Restate every line of the material, word for word.
»»
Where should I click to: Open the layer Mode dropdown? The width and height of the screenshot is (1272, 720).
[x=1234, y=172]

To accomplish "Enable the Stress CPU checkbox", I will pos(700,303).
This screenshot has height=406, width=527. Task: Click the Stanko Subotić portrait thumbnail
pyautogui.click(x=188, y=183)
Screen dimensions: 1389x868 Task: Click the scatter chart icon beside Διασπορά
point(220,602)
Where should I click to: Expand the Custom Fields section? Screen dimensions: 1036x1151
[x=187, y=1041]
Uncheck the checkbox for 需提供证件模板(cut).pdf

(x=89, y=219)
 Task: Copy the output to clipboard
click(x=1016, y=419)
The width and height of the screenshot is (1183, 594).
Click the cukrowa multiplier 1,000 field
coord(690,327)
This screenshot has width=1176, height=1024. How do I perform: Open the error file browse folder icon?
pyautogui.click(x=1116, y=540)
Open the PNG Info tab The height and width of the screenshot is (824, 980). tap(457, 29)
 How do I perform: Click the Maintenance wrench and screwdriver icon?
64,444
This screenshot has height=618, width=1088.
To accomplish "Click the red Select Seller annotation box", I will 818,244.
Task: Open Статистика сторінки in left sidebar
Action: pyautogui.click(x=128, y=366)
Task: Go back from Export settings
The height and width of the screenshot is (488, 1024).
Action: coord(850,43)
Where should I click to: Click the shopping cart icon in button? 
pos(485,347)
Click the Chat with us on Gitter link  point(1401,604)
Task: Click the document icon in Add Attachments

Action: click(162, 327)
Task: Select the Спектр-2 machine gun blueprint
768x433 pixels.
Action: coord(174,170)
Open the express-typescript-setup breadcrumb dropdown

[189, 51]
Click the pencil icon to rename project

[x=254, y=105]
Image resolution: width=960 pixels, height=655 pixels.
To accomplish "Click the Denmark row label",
««
→ **Answer section**:
Where should I click to: Open the layer Mode dropdown? The width and height of the screenshot is (1272, 720).
[x=1234, y=172]

To accomplish "Enable the Stress CPU checkbox", I will pos(700,303).
This screenshot has height=406, width=527. Task: Click the Stanko Subotić portrait thumbnail
pyautogui.click(x=188, y=183)
Screen dimensions: 1389x868 Task: Click the scatter chart icon beside Διασπορά
point(220,602)
Where should I click to: Expand the Custom Fields section? Screen dimensions: 1036x1151
[x=187, y=1041]
Uncheck the checkbox for 需提供证件模板(cut).pdf

(x=89, y=219)
 Task: Copy the output to clipboard
click(x=1016, y=419)
The width and height of the screenshot is (1183, 594).
Click the cukrowa multiplier 1,000 field
coord(690,327)
This screenshot has width=1176, height=1024. How do I perform: Open the error file browse folder icon?
pyautogui.click(x=1116, y=540)
Open the PNG Info tab The height and width of the screenshot is (824, 980). tap(457, 29)
 How do I perform: Click the Maintenance wrench and screwdriver icon?
64,444
This screenshot has height=618, width=1088.
To accomplish "Click the red Select Seller annotation box", I will 818,244.
Task: Open Статистика сторінки in left sidebar
Action: pyautogui.click(x=128, y=366)
Task: Go back from Export settings
The height and width of the screenshot is (488, 1024).
Action: coord(850,43)
Where should I click to: Click the shopping cart icon in button? 
pos(485,347)
Click the Chat with us on Gitter link  point(1401,604)
Task: Click the document icon in Add Attachments

Action: click(162, 327)
Task: Select the Спектр-2 machine gun blueprint
768x433 pixels.
Action: coord(174,170)
Open the express-typescript-setup breadcrumb dropdown

[189, 51]
Click the pencil icon to rename project

[x=254, y=105]
Image resolution: width=960 pixels, height=655 pixels.
To accomplish "Click the Denmark row label",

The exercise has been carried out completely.